Is it possible to create any reproducible scenario for that case? I am not able to find anything unusual here, so having a reproducible use case would be helpful to provide a solution for that random issue.

We tried hard to find something that reproduces the case but were unable to come up with anything. For most things this happens sporadically. There's only one specific case that seems to happen more often: In front of Traefik (as the k8s ingress) is a Cloudfront distribution with a redirect to prerender.io for bots. The internal bot used by prerender.io triggers this issue reliably on a specific REST request. However, also in this case we were unable to recreate the situation manually, for instance, using curl. So I have nothing to show and if there's anything we can do to further debug this in the production system, this would help a lot.

Thanks for clarifying that. I understand that it is difficult to have a reproducible use case, especially if it is so rare and random.

I will keep in mind any similar issues that might be reported and then perhaps we will have more details to find the root cause and provide the solution.

Thank you, Jakub

Hi again @jakubhajek

I was able to acquire a package capture on the traefik pod including one of the affected requests. Traefik logs one of those requests without RequestContentSize and a 500 reply at:

    "StartLocal": "2021-05-17T15:36:57.809707904Z",
    "StartUTC": "2021-05-17T15:36:57.809707904Z",

At the same time I can find a TCP connection in Wireshark from traefik (10.1.127.51) to the backend server (10.1.106.31) where traefik initiates a request and immediately closes the request without ever sending any data:

Moreover, I cannot find any request to the backend including the Cloudfront Trace ID that results in status code 500. Therefore, I would assume that this is the TCP connection that should have performed the respective HTTP request, but somehow it doesn't.

Any idea what is going on here?

hi again, @languitar
Thanks a lot for investigating the issue. If we suspect that it might be a bug - that obviously might be possible, we can open an issue on our Github repo. However, we need to have a reproducible use case. Once the issue is fixed we have to be sure that it no longer occurs by testing using the test scenario. I am supporting you in finding the root cause of the issue.

Hi @jakubhajek

Should we try to narrow this further down here or in a new issue to open?

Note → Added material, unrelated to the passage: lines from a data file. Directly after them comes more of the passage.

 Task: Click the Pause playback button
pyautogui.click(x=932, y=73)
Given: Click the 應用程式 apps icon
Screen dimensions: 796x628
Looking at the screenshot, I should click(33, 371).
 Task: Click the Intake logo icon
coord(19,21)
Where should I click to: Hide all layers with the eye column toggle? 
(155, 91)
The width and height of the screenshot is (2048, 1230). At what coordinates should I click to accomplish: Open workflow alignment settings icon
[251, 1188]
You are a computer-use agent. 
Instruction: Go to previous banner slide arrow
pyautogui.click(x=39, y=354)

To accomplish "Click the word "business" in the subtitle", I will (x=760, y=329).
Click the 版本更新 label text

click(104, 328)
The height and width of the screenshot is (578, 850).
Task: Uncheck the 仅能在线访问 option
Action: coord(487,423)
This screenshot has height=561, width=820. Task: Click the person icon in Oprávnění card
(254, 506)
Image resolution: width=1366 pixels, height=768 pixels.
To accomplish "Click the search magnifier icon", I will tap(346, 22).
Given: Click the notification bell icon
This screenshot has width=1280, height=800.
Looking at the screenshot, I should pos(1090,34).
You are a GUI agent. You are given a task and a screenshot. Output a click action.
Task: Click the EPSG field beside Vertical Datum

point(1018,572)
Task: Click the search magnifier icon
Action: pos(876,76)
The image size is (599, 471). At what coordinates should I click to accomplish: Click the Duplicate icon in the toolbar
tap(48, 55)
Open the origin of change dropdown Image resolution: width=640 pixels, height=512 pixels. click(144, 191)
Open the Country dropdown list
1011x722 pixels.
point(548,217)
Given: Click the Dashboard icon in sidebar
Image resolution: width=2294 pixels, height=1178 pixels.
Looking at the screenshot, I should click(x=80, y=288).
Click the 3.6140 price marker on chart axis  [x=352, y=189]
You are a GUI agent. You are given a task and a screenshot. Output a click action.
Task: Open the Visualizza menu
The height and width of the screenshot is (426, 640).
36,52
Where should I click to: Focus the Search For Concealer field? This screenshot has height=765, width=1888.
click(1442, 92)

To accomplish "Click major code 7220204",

My biggest problem with reproducing this right now is that the incoming request is via HTTPS. I would suspect that there is some property of the request coming from prerender.io that makes this issue at least likelier to appear but I can't look into the HTTP traffic due to the encryption. Any idea on how to narrow down the case?

Alright, I was able to severely narrow this down.

In the end, the services that are affected most by this issue are based on uwsgi. I could replicate the issue in a docker-compose project with one of our services and a bunch of parallel curl for loops. The problem seems again to stem from diverging ideas on how HTTP keep-alive should work. I've seen some issues on that topic in the Github issue tracker over the last few years and it seems we ended up in comparable cases.

For uwsgi, changing the server invocation from

uwsgi --ini /uwsgi.ini --protocol http --socket 0.0.0.0:80 --show-config

to

uwsgi --ini /uwsgi.ini --http 0.0.0.0:80 --http-keepalive --show-config

resolves the issue.

However, sporadically also other services are affected based on other frameworks (node services, keycloak). How should we fix this there? And does traefik always assume keep-alive support, even if the response headers do not indicate this?

Johannes

1 Like

Here is a reproduction repository where I tried to reproduce the problem with the smallest setup possible. Strangely, the configuration of uwsgi that works in our production system now still creates 500 and 502 replies here with the included check.sh file. One can find logs such as

time="2021-05-18T15:38:03Z" level=debug msg="'500 Internal Server Error' caused by: http: server closed idle connection"

Does that help you in understanding what is wrong here?

Hello Johannes,

Thanks a lot for spending time investigating the issue and creating the reproducible scenario. I appreciate the contribution of the work to manage that. Let me discuss that internally and I will back to you shortly.

Have a great day,
Jakub

Hello Johannes,

Thank you once again for contributing to that issue.
We discussed that internal and technically speaking we are on it, you can track the progress referring to the Github issue.

Best,
Jakub

1 Like

Hi @jakubhajek

thanks for the feedback and approaching this issue. We'd be very happy to find a solution for this and if there is further need for assistance, I or one of my colleagues can help out.

Cheers
Johannes